When detected at a symptomatic stage, HCC is almost invariably fatal. By this stage, the cancer is usually large and untreatable, with rapid progression and an interval from diagnosis to death of 3–6 months.4 This pattern characterized the large majority of patients in the era before the development of ultrasound (US) and computed tomography (CT) scan and is still the pattern of presentation where these techniques are either not available or not applied.

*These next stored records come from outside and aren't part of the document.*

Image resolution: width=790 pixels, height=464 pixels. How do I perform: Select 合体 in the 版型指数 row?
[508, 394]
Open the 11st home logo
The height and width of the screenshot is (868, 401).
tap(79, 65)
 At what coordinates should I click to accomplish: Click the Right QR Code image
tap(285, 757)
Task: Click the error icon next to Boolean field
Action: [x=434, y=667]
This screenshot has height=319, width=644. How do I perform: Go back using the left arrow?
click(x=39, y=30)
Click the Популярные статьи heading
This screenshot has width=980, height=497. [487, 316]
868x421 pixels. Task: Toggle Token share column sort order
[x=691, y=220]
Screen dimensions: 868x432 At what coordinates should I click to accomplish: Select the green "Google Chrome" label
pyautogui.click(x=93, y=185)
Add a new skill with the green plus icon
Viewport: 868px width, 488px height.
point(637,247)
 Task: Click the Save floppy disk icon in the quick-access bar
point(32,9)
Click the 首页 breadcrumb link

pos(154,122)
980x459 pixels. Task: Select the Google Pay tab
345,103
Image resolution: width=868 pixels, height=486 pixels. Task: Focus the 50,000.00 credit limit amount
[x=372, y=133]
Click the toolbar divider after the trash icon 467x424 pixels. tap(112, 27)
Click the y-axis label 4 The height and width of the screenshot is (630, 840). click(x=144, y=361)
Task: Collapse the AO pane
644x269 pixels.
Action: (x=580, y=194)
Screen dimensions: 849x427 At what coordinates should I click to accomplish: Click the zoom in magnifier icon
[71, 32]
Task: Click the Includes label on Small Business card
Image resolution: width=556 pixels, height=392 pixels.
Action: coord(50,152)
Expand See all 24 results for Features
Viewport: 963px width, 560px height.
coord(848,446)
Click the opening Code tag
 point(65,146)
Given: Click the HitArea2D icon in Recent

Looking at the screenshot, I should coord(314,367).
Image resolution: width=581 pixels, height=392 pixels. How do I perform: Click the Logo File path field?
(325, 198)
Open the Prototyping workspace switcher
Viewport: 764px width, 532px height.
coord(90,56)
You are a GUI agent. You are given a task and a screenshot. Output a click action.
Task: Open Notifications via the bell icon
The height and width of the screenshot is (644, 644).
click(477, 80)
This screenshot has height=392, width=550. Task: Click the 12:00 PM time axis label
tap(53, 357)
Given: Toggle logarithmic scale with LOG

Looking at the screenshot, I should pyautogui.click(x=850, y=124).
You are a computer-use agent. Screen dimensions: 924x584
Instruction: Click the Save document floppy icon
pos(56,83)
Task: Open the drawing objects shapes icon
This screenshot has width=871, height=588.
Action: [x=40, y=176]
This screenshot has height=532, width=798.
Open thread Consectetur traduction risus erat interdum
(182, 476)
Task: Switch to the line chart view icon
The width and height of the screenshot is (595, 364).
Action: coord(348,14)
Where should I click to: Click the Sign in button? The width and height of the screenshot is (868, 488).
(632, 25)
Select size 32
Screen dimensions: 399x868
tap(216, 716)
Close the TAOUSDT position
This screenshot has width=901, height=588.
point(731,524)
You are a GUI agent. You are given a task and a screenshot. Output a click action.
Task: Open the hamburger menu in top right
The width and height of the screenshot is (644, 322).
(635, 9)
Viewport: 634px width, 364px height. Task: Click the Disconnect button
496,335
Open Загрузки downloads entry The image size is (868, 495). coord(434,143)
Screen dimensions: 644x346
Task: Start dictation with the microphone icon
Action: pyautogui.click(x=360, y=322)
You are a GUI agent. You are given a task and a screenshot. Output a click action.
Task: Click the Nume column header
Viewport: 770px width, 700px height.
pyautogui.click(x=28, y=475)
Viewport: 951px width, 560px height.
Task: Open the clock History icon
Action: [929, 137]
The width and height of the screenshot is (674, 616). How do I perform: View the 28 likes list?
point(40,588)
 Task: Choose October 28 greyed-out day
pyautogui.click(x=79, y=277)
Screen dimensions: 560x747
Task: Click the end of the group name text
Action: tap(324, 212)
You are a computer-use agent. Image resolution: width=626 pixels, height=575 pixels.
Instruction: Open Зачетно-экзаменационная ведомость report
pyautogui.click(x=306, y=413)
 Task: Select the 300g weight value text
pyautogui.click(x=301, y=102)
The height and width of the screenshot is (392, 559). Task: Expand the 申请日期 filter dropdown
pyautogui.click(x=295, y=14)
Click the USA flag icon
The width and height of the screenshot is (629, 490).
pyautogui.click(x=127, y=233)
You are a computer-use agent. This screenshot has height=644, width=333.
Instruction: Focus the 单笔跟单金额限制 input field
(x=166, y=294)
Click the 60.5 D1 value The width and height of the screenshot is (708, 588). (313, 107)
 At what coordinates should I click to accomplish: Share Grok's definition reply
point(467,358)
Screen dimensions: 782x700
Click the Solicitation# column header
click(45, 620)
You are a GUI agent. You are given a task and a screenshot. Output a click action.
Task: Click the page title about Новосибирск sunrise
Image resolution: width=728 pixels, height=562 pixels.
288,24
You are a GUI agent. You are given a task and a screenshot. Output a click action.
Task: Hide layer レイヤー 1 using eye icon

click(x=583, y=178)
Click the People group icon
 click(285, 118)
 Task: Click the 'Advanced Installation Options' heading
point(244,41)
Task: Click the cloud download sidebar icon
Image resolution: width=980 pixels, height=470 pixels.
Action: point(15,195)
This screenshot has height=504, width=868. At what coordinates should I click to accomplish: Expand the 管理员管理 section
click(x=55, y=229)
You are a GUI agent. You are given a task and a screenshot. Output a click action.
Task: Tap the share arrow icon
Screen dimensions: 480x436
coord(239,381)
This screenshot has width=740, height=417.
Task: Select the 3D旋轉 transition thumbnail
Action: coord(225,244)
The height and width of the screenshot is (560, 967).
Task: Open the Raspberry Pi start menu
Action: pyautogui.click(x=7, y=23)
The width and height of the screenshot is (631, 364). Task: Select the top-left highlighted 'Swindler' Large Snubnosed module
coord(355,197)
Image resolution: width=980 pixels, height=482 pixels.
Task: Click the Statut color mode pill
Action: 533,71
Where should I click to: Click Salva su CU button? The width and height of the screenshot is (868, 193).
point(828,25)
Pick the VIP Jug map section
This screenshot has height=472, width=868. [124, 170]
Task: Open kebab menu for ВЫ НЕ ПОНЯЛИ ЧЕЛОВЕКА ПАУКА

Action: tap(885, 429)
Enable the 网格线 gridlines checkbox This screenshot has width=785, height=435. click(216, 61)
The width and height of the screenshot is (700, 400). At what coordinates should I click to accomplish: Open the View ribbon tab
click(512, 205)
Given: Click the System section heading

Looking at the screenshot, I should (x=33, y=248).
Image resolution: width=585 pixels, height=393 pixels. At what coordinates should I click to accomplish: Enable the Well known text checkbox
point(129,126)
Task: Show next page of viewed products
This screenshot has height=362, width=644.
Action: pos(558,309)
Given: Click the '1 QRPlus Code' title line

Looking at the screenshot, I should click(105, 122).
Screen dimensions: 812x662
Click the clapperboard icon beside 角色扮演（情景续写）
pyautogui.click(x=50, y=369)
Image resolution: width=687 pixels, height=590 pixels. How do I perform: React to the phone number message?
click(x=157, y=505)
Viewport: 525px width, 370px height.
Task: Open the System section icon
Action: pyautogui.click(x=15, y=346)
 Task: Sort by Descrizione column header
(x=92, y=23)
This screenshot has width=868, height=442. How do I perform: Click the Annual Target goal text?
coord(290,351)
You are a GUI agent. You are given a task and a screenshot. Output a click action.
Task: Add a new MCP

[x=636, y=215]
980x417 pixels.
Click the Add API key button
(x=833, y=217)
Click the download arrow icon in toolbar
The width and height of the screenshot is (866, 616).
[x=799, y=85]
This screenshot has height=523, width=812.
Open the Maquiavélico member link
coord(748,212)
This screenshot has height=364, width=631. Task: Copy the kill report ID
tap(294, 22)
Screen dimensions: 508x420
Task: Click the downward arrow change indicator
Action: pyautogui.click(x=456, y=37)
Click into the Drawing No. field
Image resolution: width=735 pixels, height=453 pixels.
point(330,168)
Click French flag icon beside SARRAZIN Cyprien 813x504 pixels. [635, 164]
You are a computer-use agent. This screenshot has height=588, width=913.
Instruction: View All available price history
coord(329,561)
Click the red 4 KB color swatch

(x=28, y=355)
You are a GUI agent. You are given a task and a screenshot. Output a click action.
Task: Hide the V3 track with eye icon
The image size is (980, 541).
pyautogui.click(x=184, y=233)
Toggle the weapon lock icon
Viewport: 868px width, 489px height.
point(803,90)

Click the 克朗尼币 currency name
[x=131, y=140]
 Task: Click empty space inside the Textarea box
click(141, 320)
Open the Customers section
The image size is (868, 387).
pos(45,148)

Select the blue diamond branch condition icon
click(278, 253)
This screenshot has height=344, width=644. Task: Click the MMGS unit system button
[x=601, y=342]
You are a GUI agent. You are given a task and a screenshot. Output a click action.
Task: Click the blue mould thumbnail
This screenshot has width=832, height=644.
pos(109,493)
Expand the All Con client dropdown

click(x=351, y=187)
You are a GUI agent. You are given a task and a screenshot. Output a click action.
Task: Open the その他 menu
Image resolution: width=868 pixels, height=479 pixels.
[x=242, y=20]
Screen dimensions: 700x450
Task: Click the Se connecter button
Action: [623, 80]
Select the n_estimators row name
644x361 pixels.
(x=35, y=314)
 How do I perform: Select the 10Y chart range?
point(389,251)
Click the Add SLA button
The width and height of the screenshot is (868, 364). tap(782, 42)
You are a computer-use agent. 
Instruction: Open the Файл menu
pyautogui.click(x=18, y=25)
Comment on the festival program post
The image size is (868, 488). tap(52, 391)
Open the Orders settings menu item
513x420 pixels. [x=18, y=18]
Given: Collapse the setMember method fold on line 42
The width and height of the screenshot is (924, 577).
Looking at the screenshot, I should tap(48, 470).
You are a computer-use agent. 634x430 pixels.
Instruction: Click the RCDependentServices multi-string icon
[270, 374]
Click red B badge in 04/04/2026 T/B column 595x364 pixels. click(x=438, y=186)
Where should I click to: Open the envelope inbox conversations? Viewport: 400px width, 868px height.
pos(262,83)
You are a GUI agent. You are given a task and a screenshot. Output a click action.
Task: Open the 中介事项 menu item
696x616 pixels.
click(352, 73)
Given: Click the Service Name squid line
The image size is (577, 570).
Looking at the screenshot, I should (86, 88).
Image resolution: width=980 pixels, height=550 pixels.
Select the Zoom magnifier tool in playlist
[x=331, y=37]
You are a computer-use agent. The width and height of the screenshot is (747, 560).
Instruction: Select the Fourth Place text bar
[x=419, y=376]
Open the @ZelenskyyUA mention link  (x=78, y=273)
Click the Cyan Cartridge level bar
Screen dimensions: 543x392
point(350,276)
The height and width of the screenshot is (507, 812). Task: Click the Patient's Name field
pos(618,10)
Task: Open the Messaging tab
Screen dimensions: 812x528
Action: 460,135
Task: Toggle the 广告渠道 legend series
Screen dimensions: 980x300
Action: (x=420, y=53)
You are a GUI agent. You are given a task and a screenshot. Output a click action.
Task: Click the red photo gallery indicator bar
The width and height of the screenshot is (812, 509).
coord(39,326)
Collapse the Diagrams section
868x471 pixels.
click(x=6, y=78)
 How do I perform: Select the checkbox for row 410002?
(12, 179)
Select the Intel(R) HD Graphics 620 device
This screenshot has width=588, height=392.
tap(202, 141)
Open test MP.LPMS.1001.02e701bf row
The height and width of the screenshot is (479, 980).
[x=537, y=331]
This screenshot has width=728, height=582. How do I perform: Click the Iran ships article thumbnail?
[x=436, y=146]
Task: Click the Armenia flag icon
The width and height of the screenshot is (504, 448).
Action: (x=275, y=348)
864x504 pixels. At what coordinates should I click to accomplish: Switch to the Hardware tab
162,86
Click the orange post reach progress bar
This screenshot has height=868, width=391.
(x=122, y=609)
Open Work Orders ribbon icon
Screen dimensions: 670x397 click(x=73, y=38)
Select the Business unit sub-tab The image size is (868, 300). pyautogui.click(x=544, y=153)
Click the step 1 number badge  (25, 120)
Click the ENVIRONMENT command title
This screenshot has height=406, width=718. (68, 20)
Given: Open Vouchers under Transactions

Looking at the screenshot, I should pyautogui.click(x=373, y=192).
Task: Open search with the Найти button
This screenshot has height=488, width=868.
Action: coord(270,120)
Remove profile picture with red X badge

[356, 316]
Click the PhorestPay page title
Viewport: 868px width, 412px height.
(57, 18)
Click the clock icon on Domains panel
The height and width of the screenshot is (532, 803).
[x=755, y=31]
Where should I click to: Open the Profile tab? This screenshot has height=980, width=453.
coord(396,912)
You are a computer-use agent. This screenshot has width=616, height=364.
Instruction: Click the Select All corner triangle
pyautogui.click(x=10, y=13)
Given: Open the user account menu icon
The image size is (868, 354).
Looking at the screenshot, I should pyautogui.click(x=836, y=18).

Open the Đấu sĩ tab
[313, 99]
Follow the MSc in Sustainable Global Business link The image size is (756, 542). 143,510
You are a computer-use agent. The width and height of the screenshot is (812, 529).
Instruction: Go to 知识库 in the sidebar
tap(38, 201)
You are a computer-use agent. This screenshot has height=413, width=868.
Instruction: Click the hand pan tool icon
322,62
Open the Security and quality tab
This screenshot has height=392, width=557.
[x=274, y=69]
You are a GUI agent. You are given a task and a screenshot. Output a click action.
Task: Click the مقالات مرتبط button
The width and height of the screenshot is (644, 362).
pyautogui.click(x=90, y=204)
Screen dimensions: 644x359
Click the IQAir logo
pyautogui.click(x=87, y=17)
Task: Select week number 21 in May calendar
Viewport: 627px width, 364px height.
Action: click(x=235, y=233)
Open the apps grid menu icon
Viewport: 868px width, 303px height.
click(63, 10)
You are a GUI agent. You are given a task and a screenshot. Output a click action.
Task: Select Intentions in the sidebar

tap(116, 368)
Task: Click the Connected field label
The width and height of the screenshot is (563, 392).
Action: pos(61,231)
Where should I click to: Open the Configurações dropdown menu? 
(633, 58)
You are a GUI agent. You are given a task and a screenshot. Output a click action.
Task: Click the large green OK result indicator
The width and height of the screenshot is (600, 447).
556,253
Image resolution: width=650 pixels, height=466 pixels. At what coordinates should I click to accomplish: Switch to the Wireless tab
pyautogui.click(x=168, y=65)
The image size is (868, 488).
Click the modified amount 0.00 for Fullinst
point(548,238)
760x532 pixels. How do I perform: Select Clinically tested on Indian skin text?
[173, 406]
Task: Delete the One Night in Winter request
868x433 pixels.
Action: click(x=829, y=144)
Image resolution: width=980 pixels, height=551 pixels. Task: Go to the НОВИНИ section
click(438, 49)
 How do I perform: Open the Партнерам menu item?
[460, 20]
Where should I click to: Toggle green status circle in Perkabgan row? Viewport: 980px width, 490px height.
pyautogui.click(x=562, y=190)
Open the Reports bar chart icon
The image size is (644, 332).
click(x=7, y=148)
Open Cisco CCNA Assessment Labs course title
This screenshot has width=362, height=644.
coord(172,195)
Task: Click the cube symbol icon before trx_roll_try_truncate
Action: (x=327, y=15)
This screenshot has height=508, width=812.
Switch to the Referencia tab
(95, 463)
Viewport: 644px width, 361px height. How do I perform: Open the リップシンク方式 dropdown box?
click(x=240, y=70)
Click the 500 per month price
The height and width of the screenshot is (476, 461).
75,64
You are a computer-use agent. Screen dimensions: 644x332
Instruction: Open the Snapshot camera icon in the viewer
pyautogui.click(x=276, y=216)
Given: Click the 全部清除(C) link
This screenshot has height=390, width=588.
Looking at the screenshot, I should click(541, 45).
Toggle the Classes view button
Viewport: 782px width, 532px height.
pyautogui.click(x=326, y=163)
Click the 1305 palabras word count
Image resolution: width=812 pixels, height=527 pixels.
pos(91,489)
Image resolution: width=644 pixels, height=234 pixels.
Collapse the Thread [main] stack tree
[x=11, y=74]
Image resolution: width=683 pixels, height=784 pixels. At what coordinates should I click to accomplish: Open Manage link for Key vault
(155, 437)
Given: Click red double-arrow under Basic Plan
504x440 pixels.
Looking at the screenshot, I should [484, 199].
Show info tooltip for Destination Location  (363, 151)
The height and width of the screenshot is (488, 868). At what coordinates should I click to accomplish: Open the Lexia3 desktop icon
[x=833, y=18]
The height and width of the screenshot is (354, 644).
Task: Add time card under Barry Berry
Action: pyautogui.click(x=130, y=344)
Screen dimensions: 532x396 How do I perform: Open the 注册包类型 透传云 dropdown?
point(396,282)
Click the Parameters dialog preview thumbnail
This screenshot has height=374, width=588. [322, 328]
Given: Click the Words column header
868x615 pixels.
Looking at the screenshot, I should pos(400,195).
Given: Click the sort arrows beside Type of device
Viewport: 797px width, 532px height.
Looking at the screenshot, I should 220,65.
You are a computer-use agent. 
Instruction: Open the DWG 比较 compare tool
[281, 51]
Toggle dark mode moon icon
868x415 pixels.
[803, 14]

However, HCC has a prolonged subclinical growth period5–8 during which curative treatments are often possible. The principal objective of surveillance is, therefore, the detection of subclinical lesions that might be amenable to potentially curative treatment.9–11
Although the efficacy of HCC screening is accepted by hepatologists, its effectiveness, ie, the benefits achieved in real practice and broader populations, is far from ideal. This explains why nonliver scientific societies have not endorsed HCC screening due to the lack of high-quality data. The US Preventive Services Task Force has not adopted an HCC practice guideline, the American Cancer Society makes no recommendation on HCC screening12 and the National Cancer Institute found no evidence that screening decreases mortality from HCC but did find evidence that screening could result in harm.13
Another major issue is the low adherence to screening programs: in order to achieve outcome improvements in HCC, at least 34% of individuals within a cirrhosis population must undergo surveillance to capture an early-stage diagnosis rate of at least 42%.14 In real life, reported HCC surveillance rates in most observational studies in the United States and Europe are far from these values.15–18
The latest meta-analysis, including 22 studies from North and South America, Europe and Asia and 19, 511 patients with advanced fibrosis or compensated cirrhosis (Ishak score ≥3), was published in 2018.19 It revealed an overall adherence rate to HCC surveillance of 52% with wide differences in compliance rates between studies: in fact, it is higher in studies from Europe than in studies from the United States and Asia (70%, 42%, 33%, respectively) and in those patients with cirrhosis compared to patients without (52% and 32%, respectively). However, in the multivariate analysis, the study design (retrospective vs prospective) turned out to be the only independent predictor accounting for differences in adherence levels. Indeed, the true real-life adherence rate was of 39% based on estimates from retrospective studies where selection bias of patients was deemed to be less relevant.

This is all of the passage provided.